* HOW TO COMPLETE THIS TASK *
Below are lines of data; restate word for word those running from the line containing "Viewport: 1024px width, 556px" to the line containing "Task: Click the green loading spinner icon", inclusive, and no others.

* DATA FOR ANALYSIS *
------------------------------------------------

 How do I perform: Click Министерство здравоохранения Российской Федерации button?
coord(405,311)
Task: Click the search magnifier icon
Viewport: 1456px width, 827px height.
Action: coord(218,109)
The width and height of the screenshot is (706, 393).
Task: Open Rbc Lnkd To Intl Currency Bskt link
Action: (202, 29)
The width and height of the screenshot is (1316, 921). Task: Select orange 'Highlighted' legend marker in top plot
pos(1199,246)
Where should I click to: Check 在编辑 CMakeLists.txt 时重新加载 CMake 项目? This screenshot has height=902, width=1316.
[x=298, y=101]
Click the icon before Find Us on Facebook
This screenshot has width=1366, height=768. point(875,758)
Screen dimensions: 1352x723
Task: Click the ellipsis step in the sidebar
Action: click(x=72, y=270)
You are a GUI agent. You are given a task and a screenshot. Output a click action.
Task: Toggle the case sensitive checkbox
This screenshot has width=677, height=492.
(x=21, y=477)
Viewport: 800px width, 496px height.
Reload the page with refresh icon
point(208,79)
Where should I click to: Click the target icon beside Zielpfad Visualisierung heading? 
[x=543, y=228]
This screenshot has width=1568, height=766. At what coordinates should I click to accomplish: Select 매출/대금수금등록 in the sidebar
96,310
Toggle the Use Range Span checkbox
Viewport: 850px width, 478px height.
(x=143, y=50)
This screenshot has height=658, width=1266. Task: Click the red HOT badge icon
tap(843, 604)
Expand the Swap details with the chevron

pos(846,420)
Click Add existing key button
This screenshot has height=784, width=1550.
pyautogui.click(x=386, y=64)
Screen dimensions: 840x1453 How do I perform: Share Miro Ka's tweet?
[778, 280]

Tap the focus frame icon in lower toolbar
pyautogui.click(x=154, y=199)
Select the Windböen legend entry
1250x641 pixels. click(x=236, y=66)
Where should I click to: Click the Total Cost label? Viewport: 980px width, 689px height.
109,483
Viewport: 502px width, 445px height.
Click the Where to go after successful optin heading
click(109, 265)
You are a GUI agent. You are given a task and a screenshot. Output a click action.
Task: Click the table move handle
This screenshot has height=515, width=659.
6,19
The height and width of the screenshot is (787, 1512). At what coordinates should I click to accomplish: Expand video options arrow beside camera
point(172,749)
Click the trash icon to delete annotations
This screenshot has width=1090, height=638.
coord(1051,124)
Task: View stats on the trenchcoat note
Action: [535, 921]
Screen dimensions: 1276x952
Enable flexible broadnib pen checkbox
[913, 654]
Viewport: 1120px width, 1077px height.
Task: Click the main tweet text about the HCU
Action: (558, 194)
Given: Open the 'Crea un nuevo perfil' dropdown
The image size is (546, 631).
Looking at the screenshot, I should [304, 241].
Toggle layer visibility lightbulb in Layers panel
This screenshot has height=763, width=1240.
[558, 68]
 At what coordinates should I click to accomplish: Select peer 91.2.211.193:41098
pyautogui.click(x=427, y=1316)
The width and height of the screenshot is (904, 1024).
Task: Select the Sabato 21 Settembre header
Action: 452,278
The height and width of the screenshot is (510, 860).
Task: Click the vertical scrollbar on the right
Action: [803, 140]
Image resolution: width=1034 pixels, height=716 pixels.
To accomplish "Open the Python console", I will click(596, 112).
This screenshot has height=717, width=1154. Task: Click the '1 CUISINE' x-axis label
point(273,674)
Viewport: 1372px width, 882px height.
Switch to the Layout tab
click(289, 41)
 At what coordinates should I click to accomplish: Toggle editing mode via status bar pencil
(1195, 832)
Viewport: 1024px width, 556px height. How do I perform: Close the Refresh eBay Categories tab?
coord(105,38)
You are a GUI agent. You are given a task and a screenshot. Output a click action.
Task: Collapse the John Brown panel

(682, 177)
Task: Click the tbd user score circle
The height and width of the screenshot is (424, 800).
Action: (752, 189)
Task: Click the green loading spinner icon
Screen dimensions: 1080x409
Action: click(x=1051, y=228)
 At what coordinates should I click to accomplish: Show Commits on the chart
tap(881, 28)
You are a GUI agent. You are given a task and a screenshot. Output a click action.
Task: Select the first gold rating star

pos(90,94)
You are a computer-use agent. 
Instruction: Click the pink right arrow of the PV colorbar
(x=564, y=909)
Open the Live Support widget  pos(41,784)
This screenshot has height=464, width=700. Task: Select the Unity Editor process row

------------------------------------------------

* EXERCISE OUTPUT *
Viewport: 1024px width, 556px height. How do I perform: Close the Refresh eBay Categories tab?
coord(105,38)
You are a GUI agent. You are given a task and a screenshot. Output a click action.
Task: Collapse the John Brown panel

(682, 177)
Task: Click the tbd user score circle
The height and width of the screenshot is (424, 800).
Action: (752, 189)
Task: Click the green loading spinner icon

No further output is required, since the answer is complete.